Squeeze Moves From Hong Kong Dollar to Rates

(Bloomberg) -- The Hong Kong dollar’s surge reverberated across the city’s money market on Monday, with interbank rates climbing by the most since the global financial crisis a decade ago.

Both moves are underpinned by the same phenomenon: liquidity finally drying up. That’s pushing Hong Kong borrowing costs up toward the U.S. rates they’re supposed to track.

An expected hike in the so-called prime rate, which caps the cost of some mortgages; rising deposit rates; and an imminent increase in U.S. borrowing costs all suggest conditions will tighten further. That’s likely to support the Hong Kong dollar, which until recently had fallen to the weak end of a trading band, and undermine the world’s least-affordable housing market.

"It’s a warning shot" to Hong Kong’s overpriced assets, said Cliff Tan, Hong Kong-based East Asia head of global markets research at MUFG Bank Ltd. "I expect interbank liquidity to be even tighter and bank funding needs to be more pressing, hence higher money market rates and higher mortgage rates."

Here are four charts to show Hong Kong dollar’s funding costs are spiking:

Squeeze Moves From Hong Kong Dollar to Rates

One-month interbank borrowing costs, known as Hibor, surged the most in nearly a decade Monday, as liquidity tightened amid bets local banks will increase the prime rate for the first time since 2006. That came as the Hong Kong Economic Times reported eight of the city’s lenders including HSBC Holdings Plc and China CITIC Bank International Ltd. raised time deposit rates last week.

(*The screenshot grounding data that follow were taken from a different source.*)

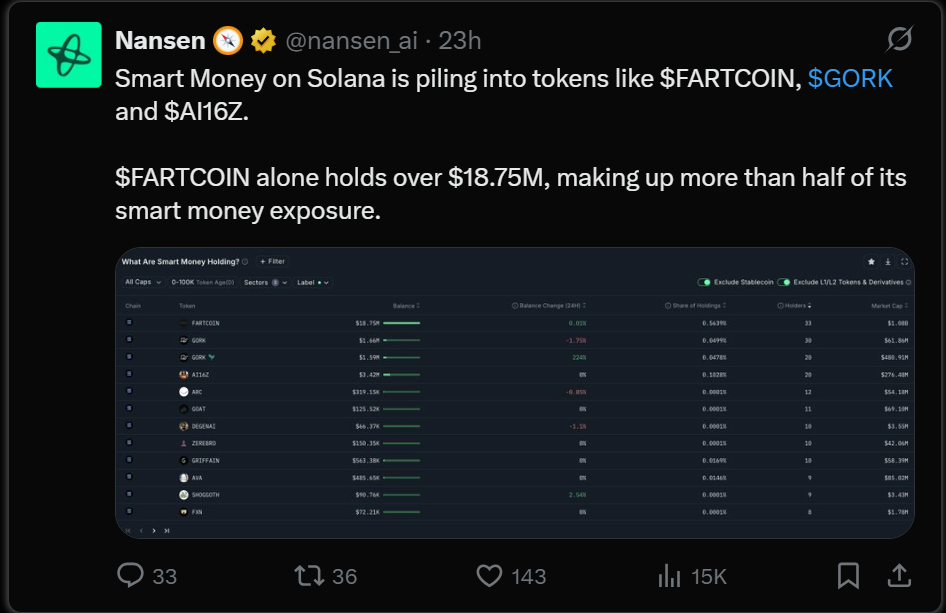This screenshot has width=946, height=613.
Task: Bookmark the tweet
Action: pyautogui.click(x=848, y=577)
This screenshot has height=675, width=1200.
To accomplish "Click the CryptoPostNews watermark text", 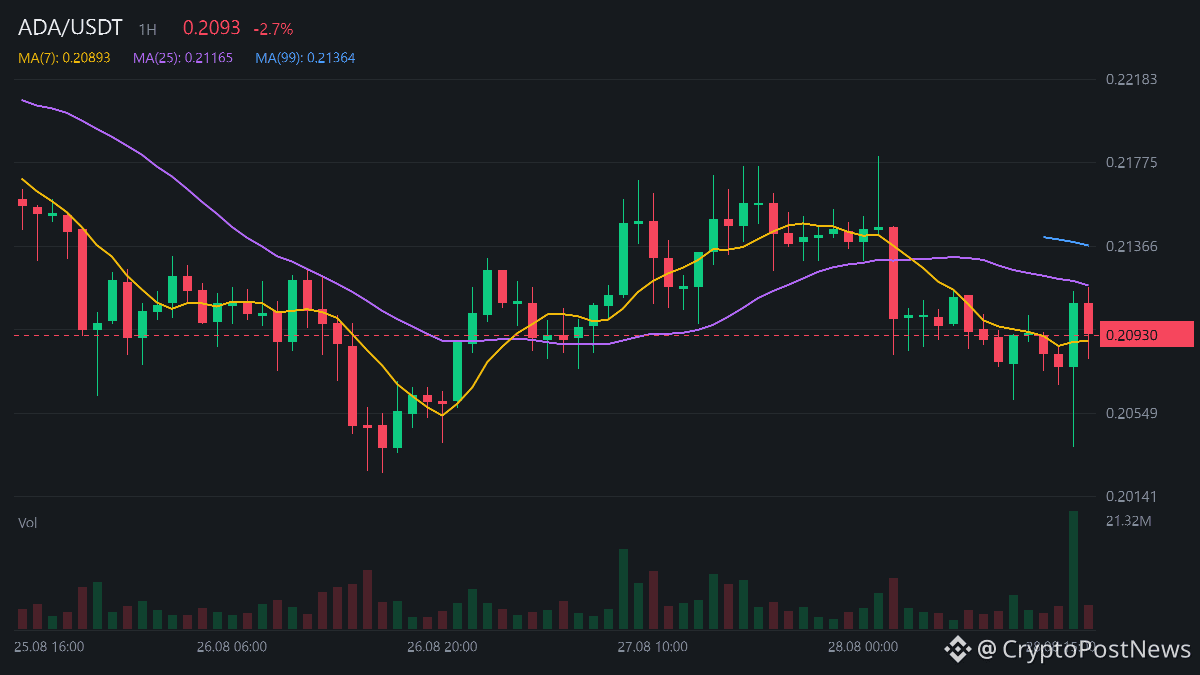I will point(1084,650).
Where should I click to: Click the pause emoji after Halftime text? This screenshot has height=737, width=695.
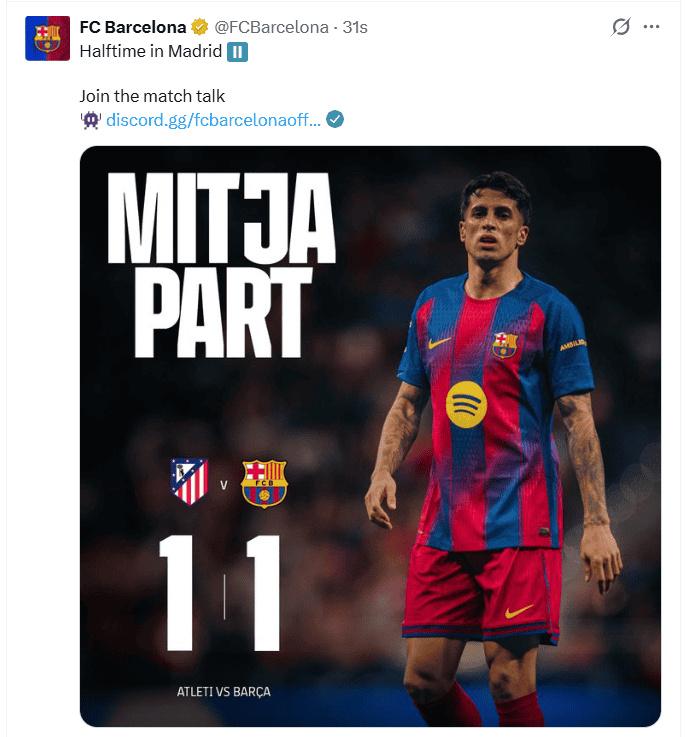[x=237, y=52]
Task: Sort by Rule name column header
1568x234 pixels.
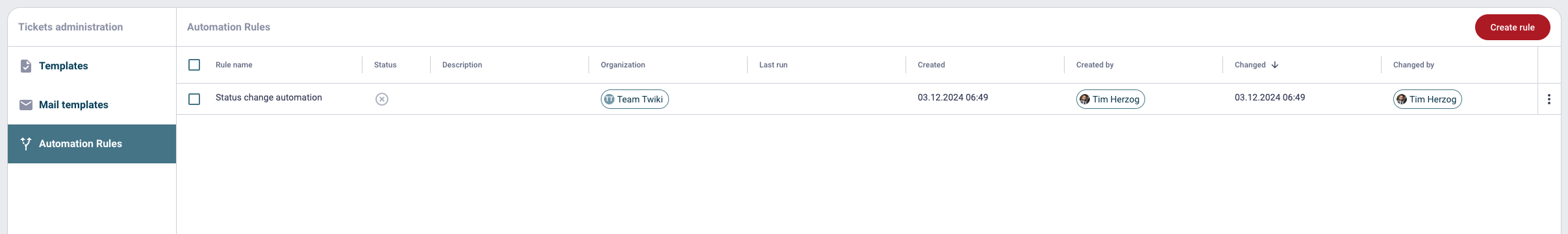Action: (234, 65)
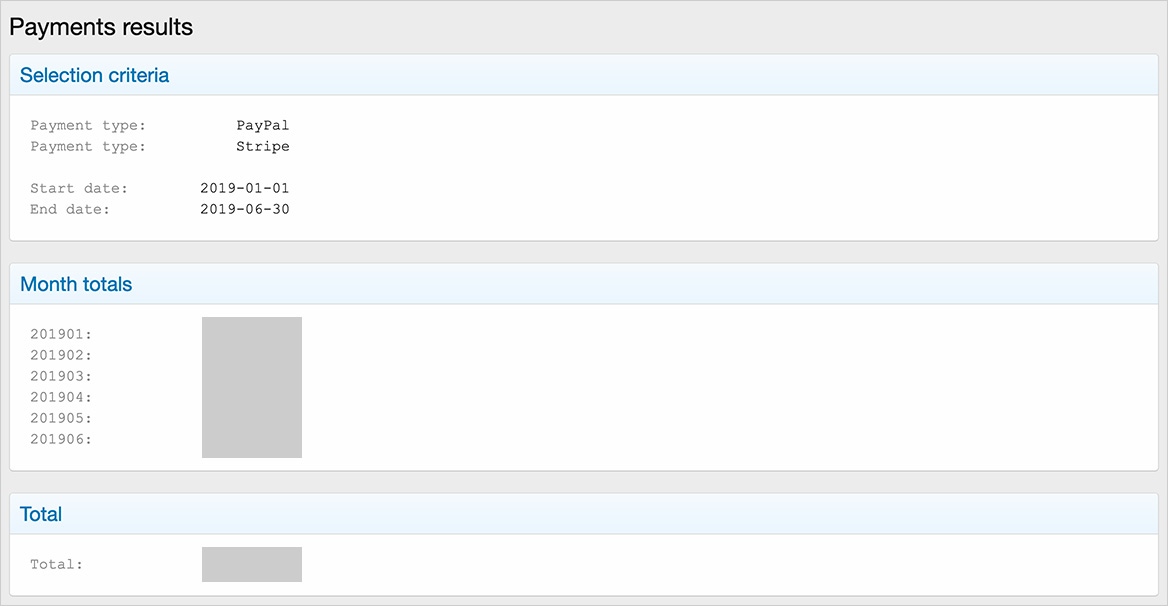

Seasonal factors may also be driving the currency’s funding costs higher, with banks hoarding cash for quarter-end regulatory checks and upcoming holidays tomorrow and Oct. 1. That means the rates may ease next month once the temporary shortage is relieved, said Alan Yip, senior foreign currency market strategist at Bank of East Asia Ltd.

Squeeze Moves From Hong Kong Dollar to Rates

Liquidity has also tightened in the foreign-exchange market, with the Hong Kong dollar’s one-week forward points touching the highest level since October 2007 on Monday.

Squeeze Moves From Hong Kong Dollar to Rates

The gap between Hong Kong banks’ prime rate and the Fed funds rate has narrowed to around 300 basis points, close to the lowest in a decade. A tighter spread suggests the chance of an increase in the prime rate is "quite high," which may narrow the gap between Hibor and the equivalent U.S. rate, Societe Generale SA strategists led by Jason Daw wrote in a note on Monday.

Squeeze Moves From Hong Kong Dollar to Rates

The aggregate balance, or the interbank liquidity pool of the Hong Kong dollar, has dwindled since April, as the city’s monetary authority removed cash to defend the currency’s peg on the greenback. The already-tighter cash supply has made funding costs more sensitive to holidays and quarter-end checks.

©2018 Bloomberg L.P.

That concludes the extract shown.